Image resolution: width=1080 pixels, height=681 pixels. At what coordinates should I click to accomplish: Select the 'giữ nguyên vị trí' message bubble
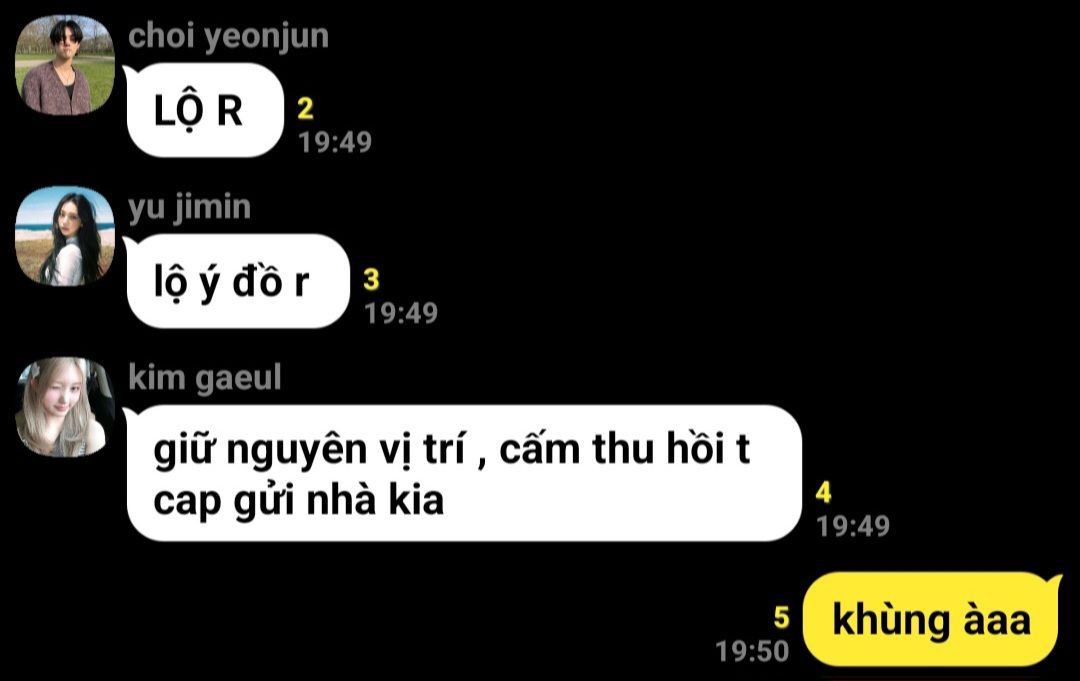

---

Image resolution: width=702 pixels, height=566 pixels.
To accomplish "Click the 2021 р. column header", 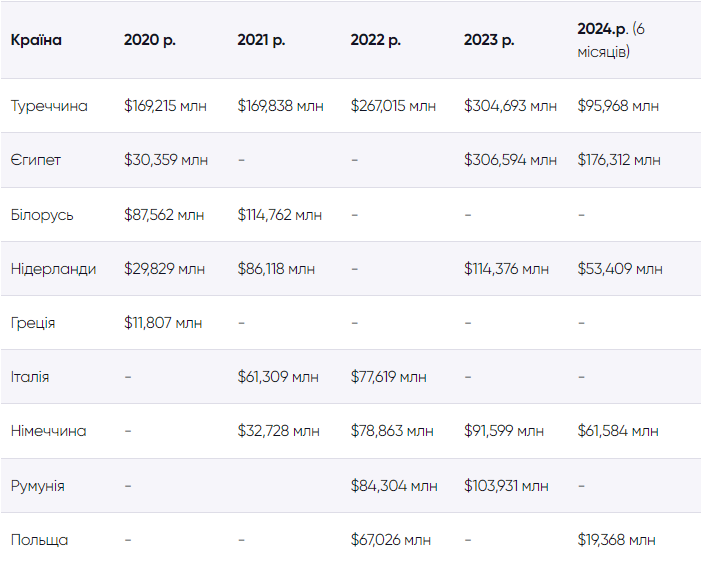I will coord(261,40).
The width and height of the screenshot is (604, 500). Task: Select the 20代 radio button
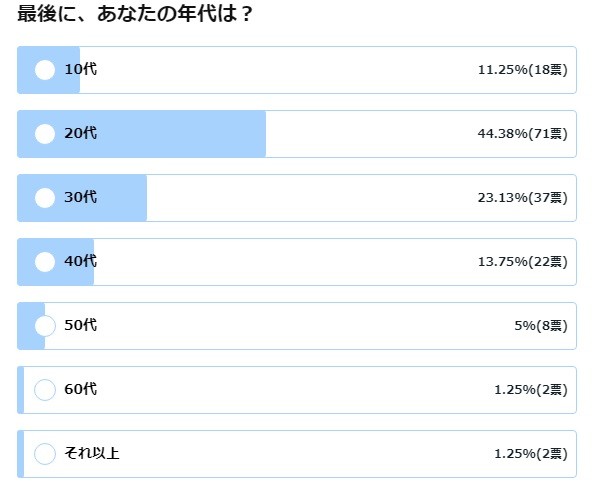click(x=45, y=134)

==

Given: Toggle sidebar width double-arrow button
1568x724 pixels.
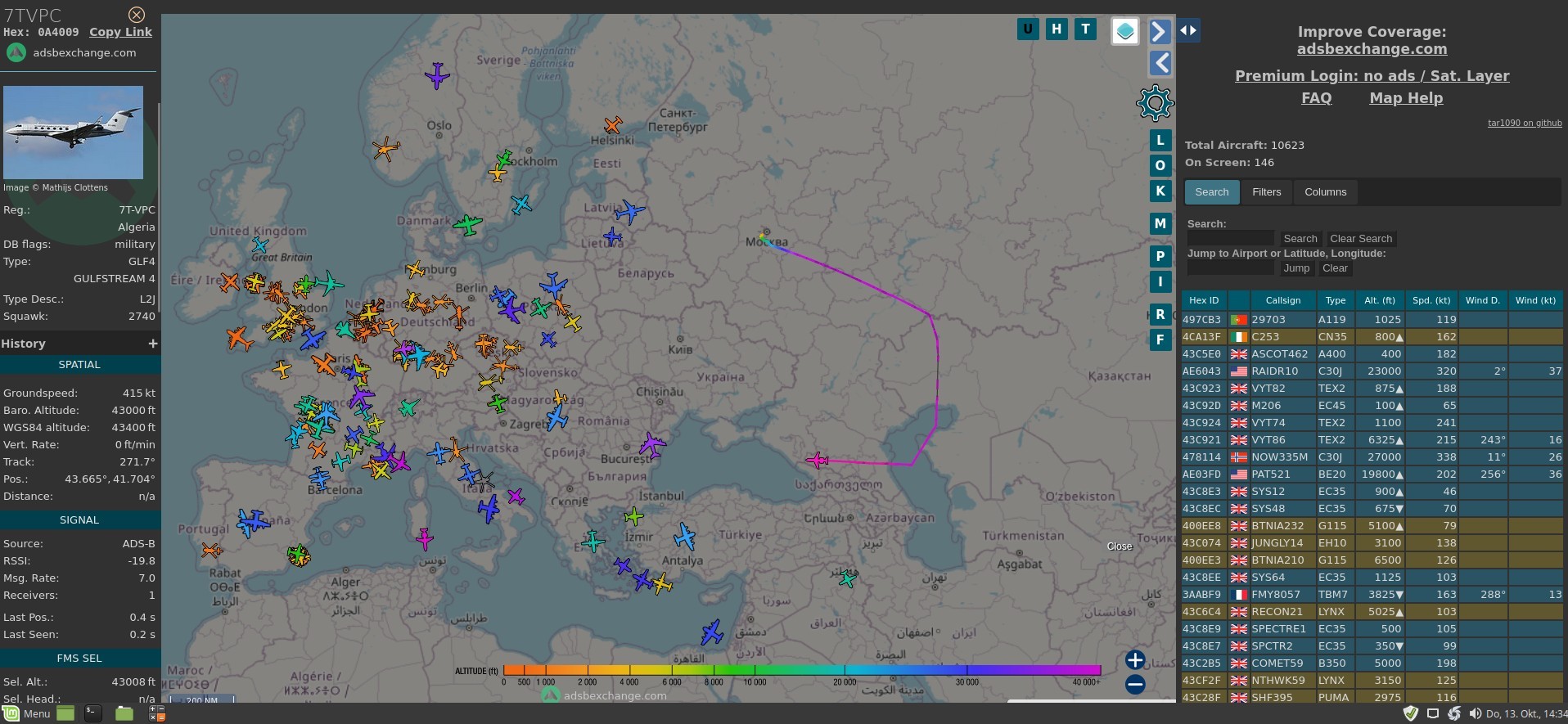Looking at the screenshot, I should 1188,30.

== REQUIREMENTS ==
Please pick out and copy every line above that holds the word "Select".

== ANSWER FOR THE TASK ==
Image resolution: width=1080 pixels, height=681 pixels. At what coordinates should I click to accomplish: Select the 'giữ nguyên vị trí' message bubble
The width and height of the screenshot is (604, 500). Task: Select the 20代 radio button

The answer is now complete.